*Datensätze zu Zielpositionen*
______

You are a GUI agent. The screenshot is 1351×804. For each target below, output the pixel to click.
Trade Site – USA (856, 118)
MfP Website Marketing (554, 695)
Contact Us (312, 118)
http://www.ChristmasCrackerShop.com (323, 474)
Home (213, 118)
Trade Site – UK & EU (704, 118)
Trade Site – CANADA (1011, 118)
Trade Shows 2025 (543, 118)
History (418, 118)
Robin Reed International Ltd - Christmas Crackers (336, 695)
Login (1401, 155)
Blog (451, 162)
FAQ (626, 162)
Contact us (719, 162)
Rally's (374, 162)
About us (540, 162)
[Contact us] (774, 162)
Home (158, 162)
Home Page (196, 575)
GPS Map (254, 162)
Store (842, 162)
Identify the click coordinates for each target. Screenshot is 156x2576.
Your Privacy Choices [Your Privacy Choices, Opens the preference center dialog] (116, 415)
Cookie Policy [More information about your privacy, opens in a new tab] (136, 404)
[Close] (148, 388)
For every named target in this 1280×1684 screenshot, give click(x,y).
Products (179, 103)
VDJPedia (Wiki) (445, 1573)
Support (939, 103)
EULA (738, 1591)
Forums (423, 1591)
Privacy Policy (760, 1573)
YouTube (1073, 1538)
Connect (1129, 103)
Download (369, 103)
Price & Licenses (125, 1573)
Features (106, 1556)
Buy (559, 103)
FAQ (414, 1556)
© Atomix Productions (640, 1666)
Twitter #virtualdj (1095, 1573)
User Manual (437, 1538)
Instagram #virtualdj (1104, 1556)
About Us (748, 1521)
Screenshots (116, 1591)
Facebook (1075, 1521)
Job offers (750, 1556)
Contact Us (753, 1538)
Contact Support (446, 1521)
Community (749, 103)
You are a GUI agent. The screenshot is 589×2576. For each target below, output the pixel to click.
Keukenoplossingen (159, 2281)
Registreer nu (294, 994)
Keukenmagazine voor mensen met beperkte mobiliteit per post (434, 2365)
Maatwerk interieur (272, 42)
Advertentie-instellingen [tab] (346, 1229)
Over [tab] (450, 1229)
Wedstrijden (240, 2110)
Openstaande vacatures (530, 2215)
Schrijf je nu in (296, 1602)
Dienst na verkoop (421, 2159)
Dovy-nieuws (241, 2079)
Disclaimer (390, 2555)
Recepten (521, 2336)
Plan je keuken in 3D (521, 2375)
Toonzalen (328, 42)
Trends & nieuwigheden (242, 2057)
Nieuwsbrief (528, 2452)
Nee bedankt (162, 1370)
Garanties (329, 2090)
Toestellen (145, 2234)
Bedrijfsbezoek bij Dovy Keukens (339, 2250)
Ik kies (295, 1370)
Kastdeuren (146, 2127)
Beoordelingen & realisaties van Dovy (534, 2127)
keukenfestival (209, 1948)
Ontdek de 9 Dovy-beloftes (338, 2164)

______

*Aufgabenbeschreibung*
Zieh aus den Datensätzen oben jede Zeile heraus, in der die Zeichenfolge „below“ vorkommt.

*Fertige Übung*
You are a GUI agent. The screenshot is 1351×804. For each target below, output the pixel to click.
You are a GUI agent. The screenshot is 589×2576. For each target below, output the pixel to click.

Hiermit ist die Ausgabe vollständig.